# Waxing nonskid? 17t



## fjmaverick (Sep 18, 2015)

Thats one thing I like about mine is how easy it is to clean

Give it a good wash
Woody wax
But be mindful its very slick after


----------



## firecat1981 (Nov 27, 2007)

No experience as my girl is rode hard and put away wet, but I've been told to use a wash with ptfe in for the decks to keep them from staining to bad.


----------



## MerlinsMerkin (Nov 12, 2016)

Woody wax hands down. Follow directions


----------



## DBStoots (Jul 9, 2011)

Make sure you clean it up first, then use Woody's Wax. I use about every 6 times I wash the boat.


----------



## zthomas (Jan 14, 2014)

Those boats suck. They're wet and rough and they're known to have stringer issues. I wouldn't wish one on my worst enemy. You know, because you asked. And to save others the trouble of posting that.

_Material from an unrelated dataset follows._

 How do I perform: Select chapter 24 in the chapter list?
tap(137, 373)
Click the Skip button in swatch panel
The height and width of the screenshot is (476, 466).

Seriously, I don't have anything helpful to add. Mine was stained five different colors from blood, coffee, decaying leaf juice, Dorito goo, Tabasco, and who knows what else when I dropped it off at the paint shop a couple weeks ago. Here's hoping the new nonskid and paint is a little easier to maintain.


----------



## Snookyrookie (Sep 9, 2016)

Woody wax definitely makes a huge difference and is a wonder product. I do my entire boat from the rubrail up, including console, platforms and floor in less than 20 minutes and 90% of the gunk just sprays right off for the next month. I reapply about every 4-6 weeks depending on how much use the boat gets and just use a 12" deck brush to apply. Make sure you don't use more than 3 or 4 squirts on the brush and spray and dry once product dries, if you use too much or don't rinse well it can be a little slippery.


----------



## Megalops (Oct 23, 2011)

Like others have recommended woody wax. It's counterintuitive but you have to apply it to a wet deck and then spray it off.


----------



## ADicus (Feb 15, 2013)

Woody wax after washing spray a few squirts onto you brush and apply to deck rinse and dry keeps a protective sheen on my deck all summer


----------



## SomaliPirate (Feb 5, 2016)

Definitely Woody Wax. I'm anal and use it about every third trip. It also makes stainless steel look nice.


----------



## TheFrequentFlier (Feb 17, 2016)

well, surprised nobody has mentioned it yet, but I'll toss a new one out there... I use this product called "woody wax"...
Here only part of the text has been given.